May, 2013 Flowers

July, 2010 Flowers

April, 2009 Flowers

Cowboy Studio

Helicon Focus

Zerene Stacker

Depth of Field Calculator

Focus Stacking


In this session we started off reviewing the late "Best of 2013" images from Glenn Manuel, Priscilla Lonsford, and Raj Lokiah. These photographers have a lot of talant.

Ed Auger then led off with a presentation on Flower Photography. Ed's presentation is found here.

The balance of the evening was spent techniques to add fill flash and extend the apparent depth of field using focus stacking techniques.

The challenge with any type of photography is to use the tools we have available to create the desired image. Some of the tools we have available are various flashes, lights, and reflectors to fill in shadows and dark areas. We have other tools and techniques to render sharp object while blurring the background or to make the entire scene tack sharp. These are the tools we examined in this session.


This session covered:

  • Fill light using reflectors
  • Fill Light using off camera flash
  • Macro Focus stacking using a Rail
  • Macro Focus Stacking W/O a tripod
  • Focus Stacking using Helicon Remote

    • Macro
    • Landscape

Links to various Cowboy Studio products is shown to the right. The links are provided as examples and is not as an endorsement. I have used many of their products. As with any third party product, most are good and some are not so good.

1. Fill Light using Reflectors

No example pictures could be found.

A reflector can be used to:

  • Block direct sunlight. This softens the harsh shadows by using the sky as a huge light box. A very good friend can also be used to block direct sunlight.
  • Add fill light into the shadows. Some reflectors come with gold, silver, white and black sides giving more options.

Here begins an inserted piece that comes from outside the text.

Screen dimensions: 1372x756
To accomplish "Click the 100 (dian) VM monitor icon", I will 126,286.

2. Fill Light using Off Camera Flash


This technique requires an off camera flash. It is also helpful to have a remote shutter release although a 2 or 10 second time delay can also be used.

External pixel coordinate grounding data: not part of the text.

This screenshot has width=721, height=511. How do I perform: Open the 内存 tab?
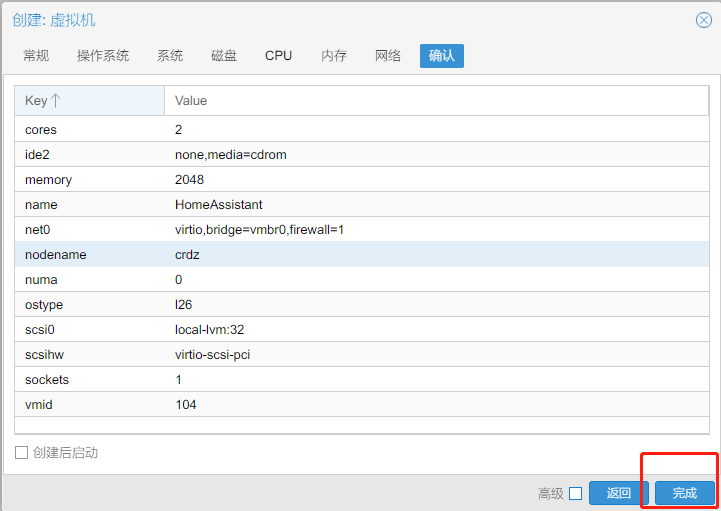(x=334, y=56)
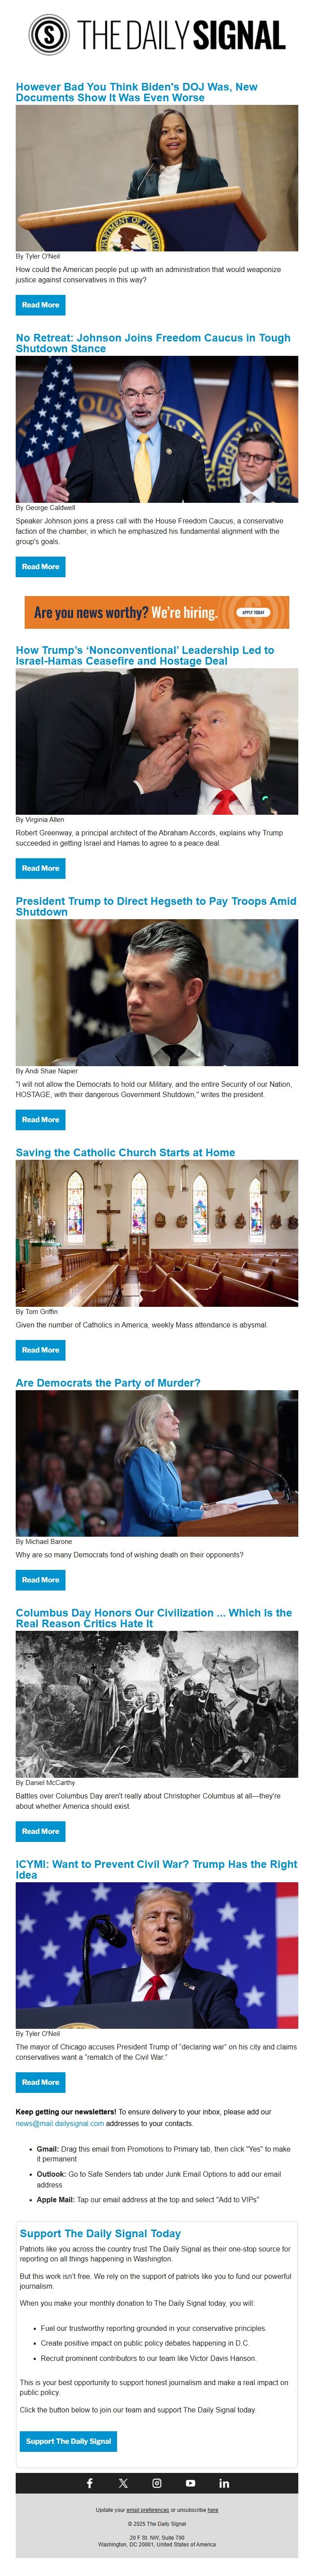Open 'President Trump to Direct Hegseth' headline
This screenshot has width=314, height=2576.
[156, 906]
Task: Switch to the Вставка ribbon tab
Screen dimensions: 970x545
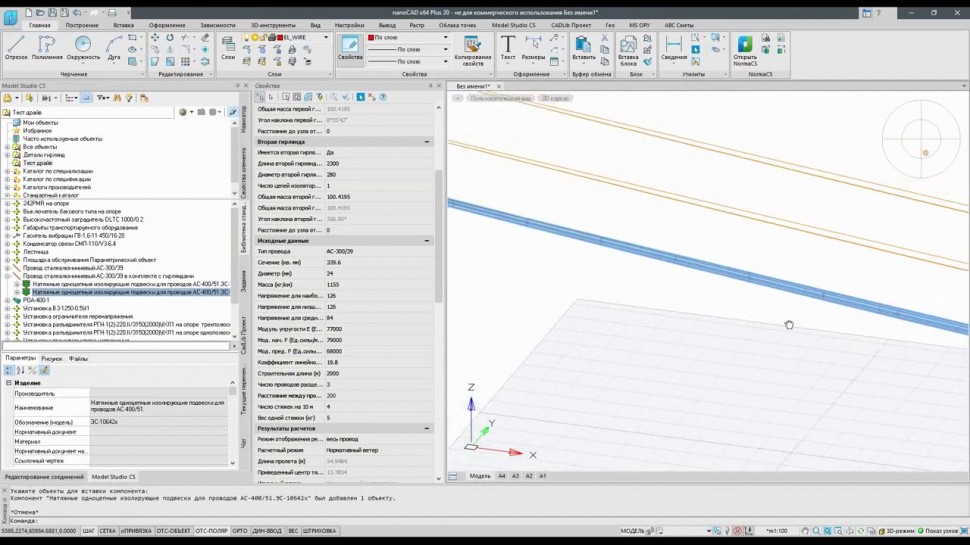Action: [x=123, y=24]
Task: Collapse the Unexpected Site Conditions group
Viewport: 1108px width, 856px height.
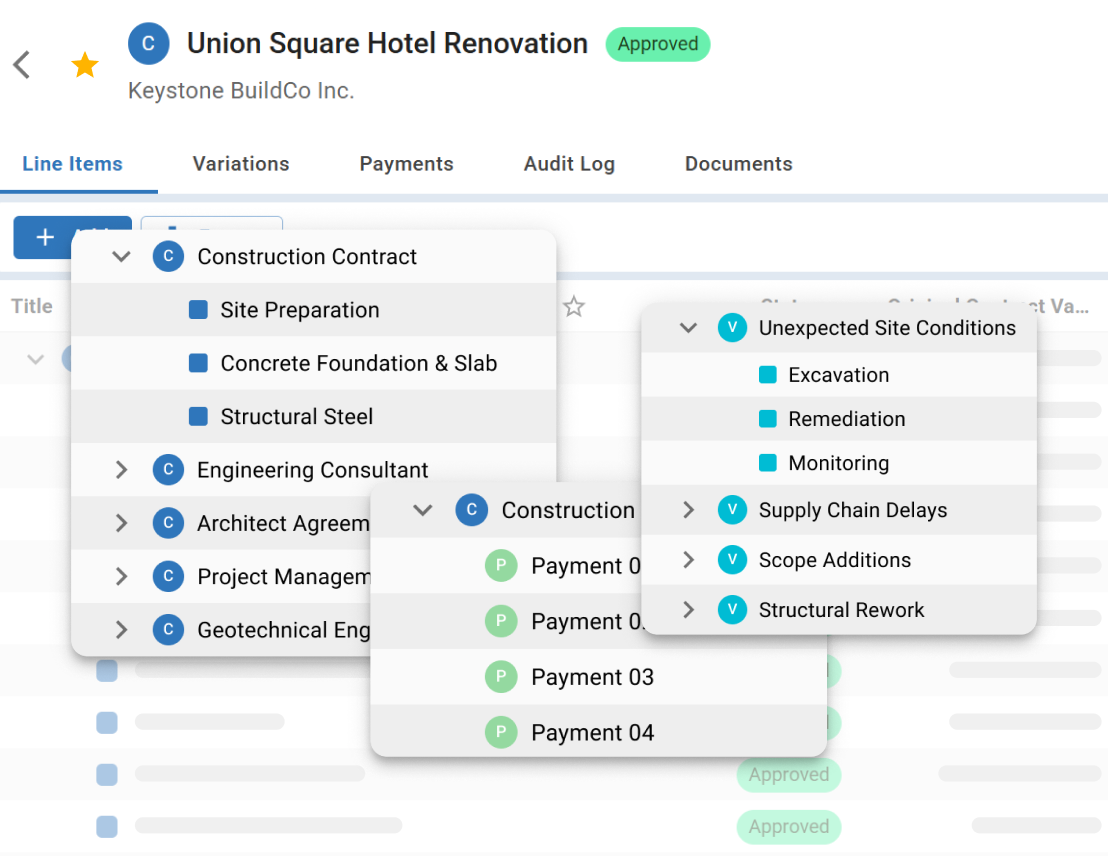Action: tap(687, 327)
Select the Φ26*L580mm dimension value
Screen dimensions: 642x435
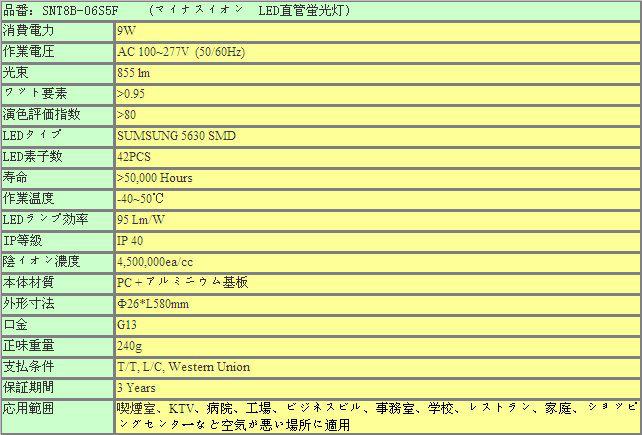click(x=153, y=304)
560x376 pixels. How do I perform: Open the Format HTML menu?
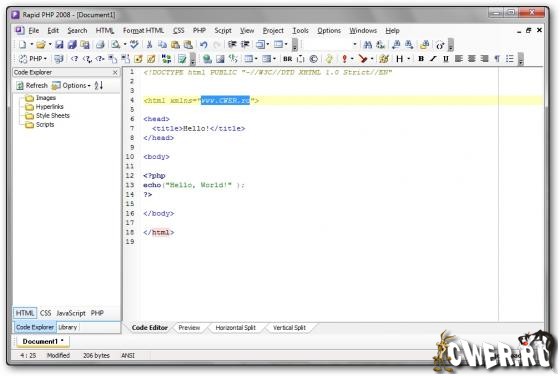[x=143, y=31]
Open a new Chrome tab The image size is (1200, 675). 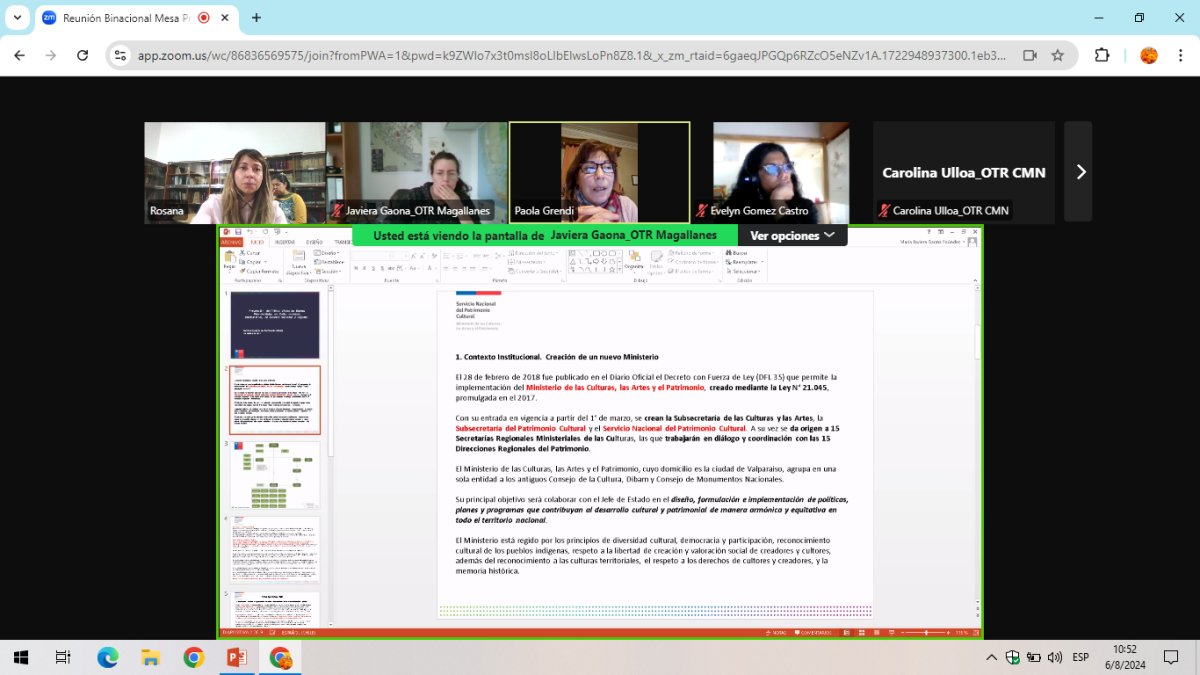(256, 18)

The off camera flash can be either wired or wireless. Wired TTL extenders come in lengths from 1.5' to 33'. They can be purchased from a variety of sources and price points. Camera Stop and Cowboy Studio also carry them. Remote wireless flash come in a variety of forms. Major brands and and less expensive third party brands are available. Most use Infra Red signaling susceptible to shadow blockage. The newer flash models use radio which can see "around corners".

Remote shutter releases also come in wired and wireless versions. Almost all of the wireless versions use radio technology.

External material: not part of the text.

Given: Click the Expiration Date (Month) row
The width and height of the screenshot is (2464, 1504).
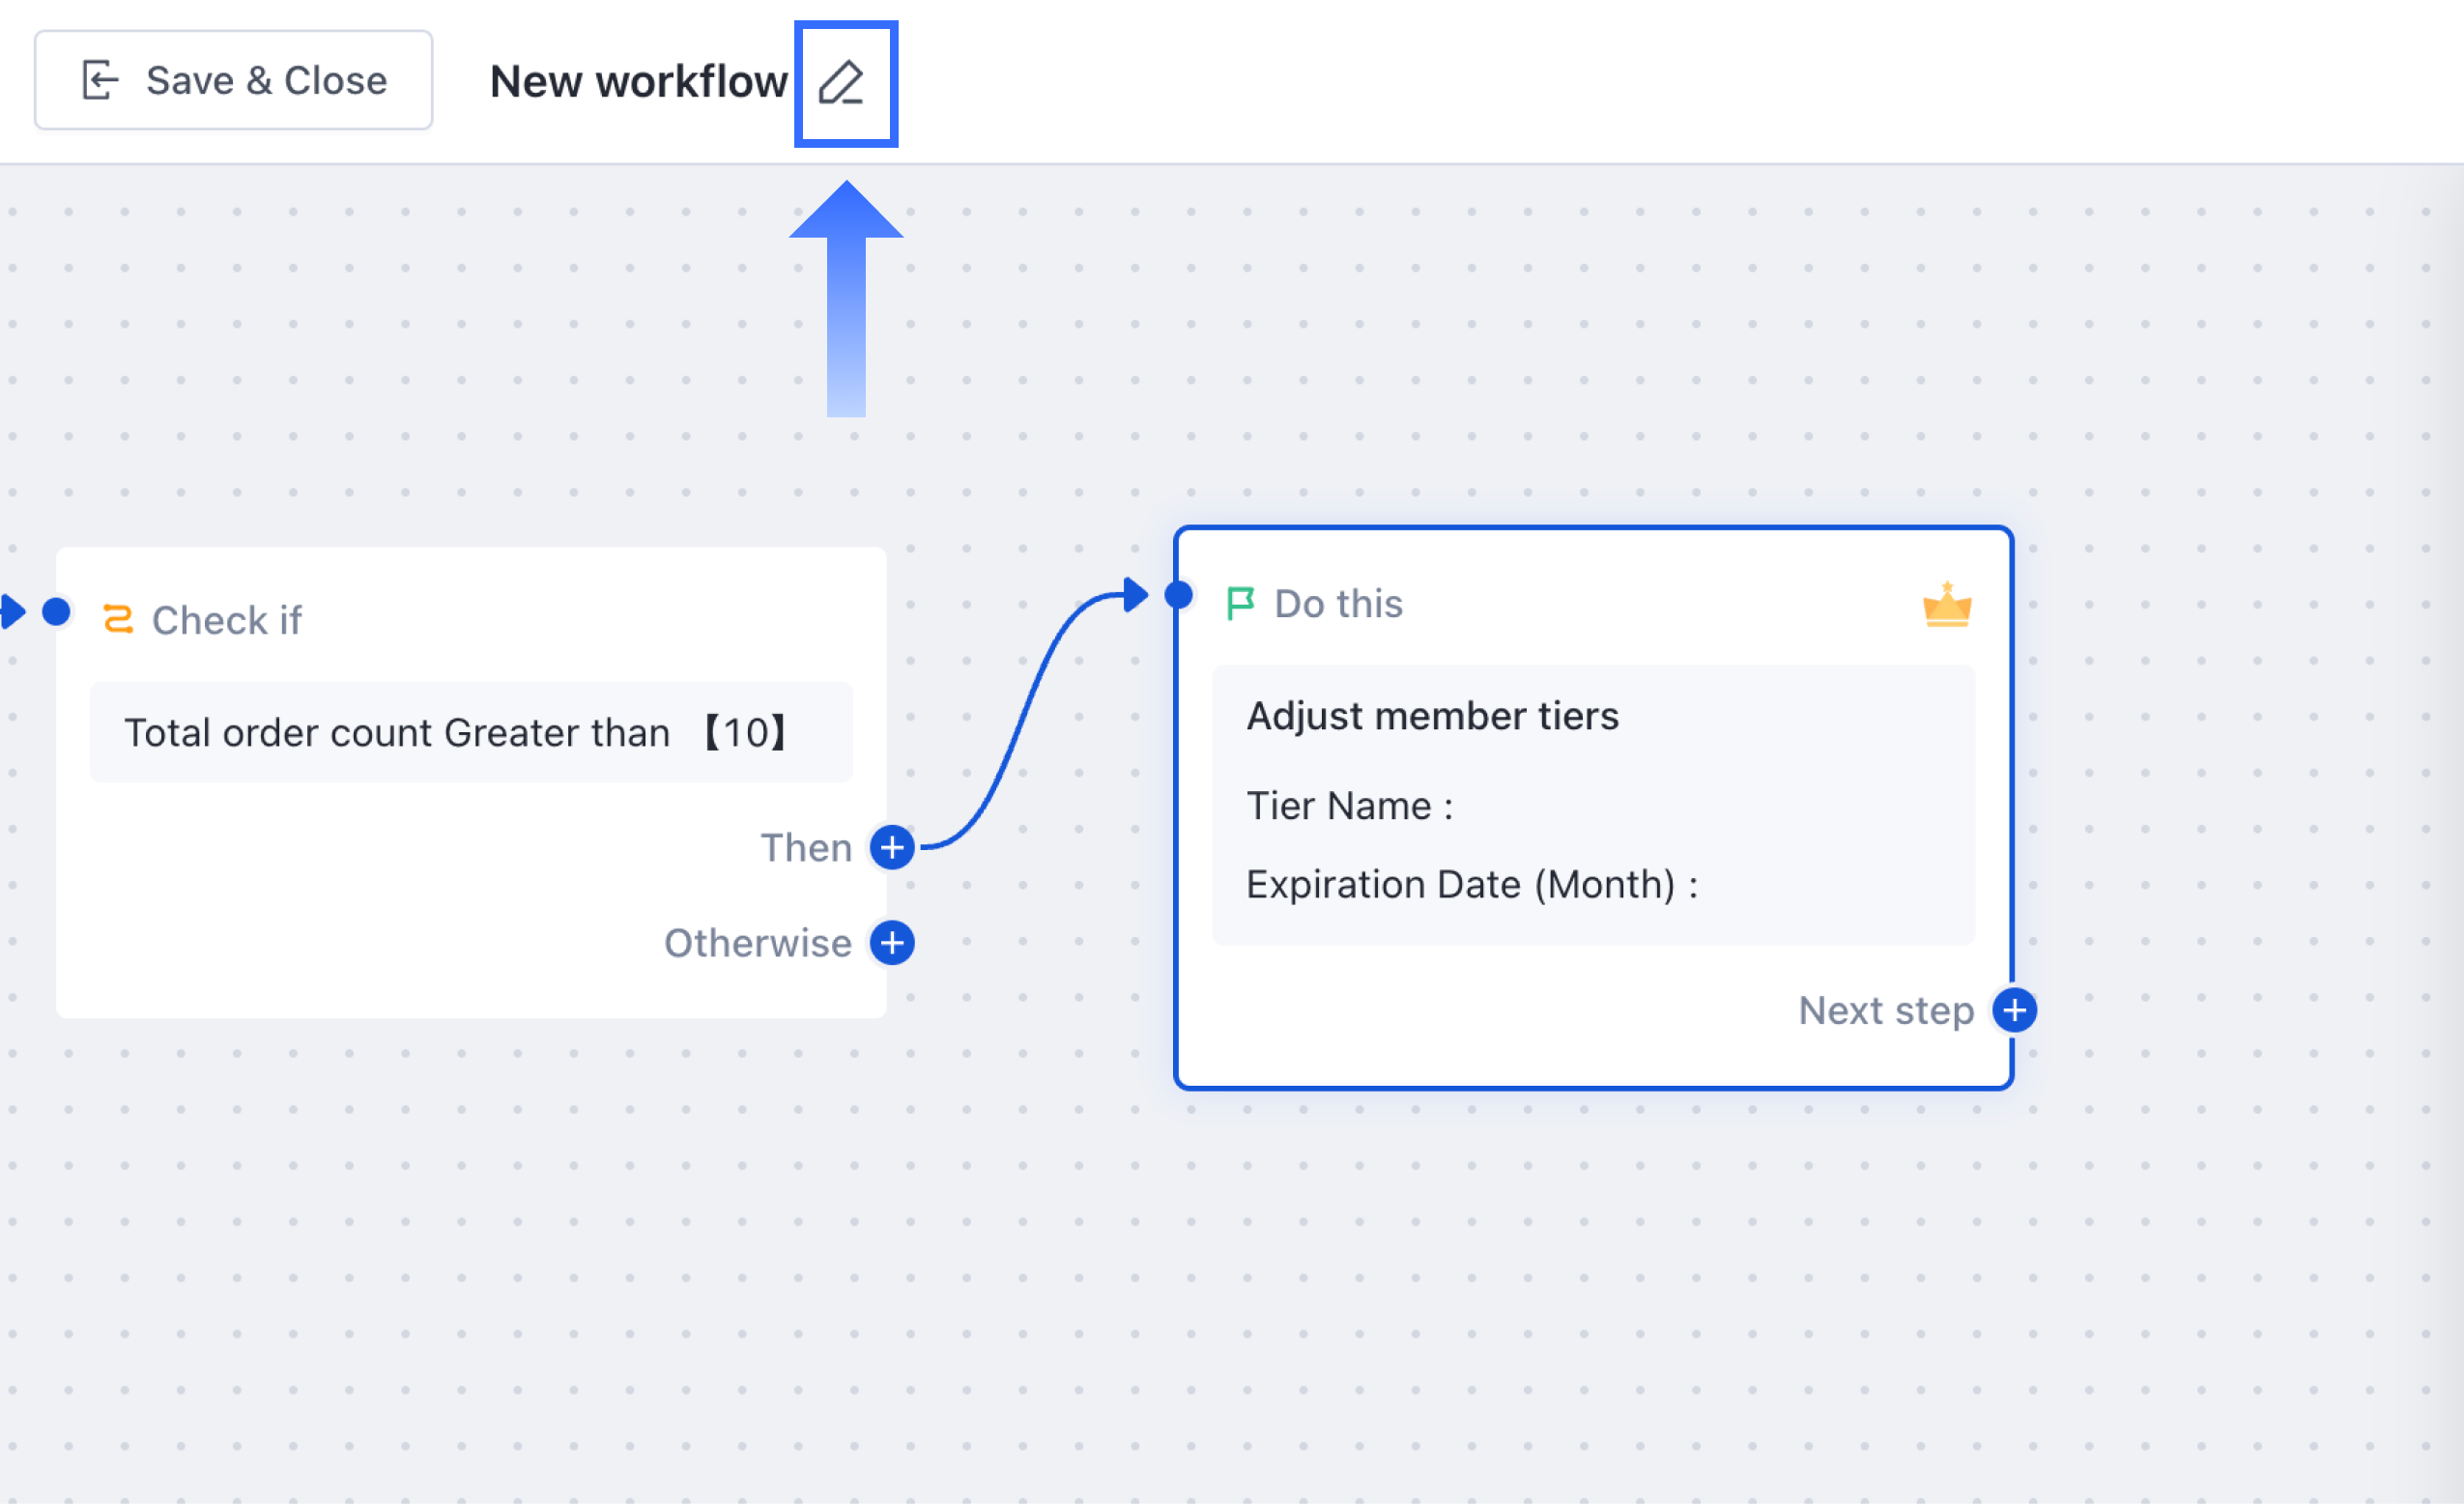Looking at the screenshot, I should coord(1470,885).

Here are two examples of fill flash taken at the Dallas Arboretum:

Focus Stacking for Effect

Focus stacking is designed to solve problems we have with limited "depth of field" available with our lenses. The two challenges we are interested in are taking pictures of flowers and scenes.

With flowers we would like to capture all the detail and beauty of the flower while letting the backgound soften to a blur. While we could easily capture the flower with a large f stop, say f / 11 or f / 16, that would render the background distractingly sharp. But if a lower f stop is used then only part of the flower is in focus.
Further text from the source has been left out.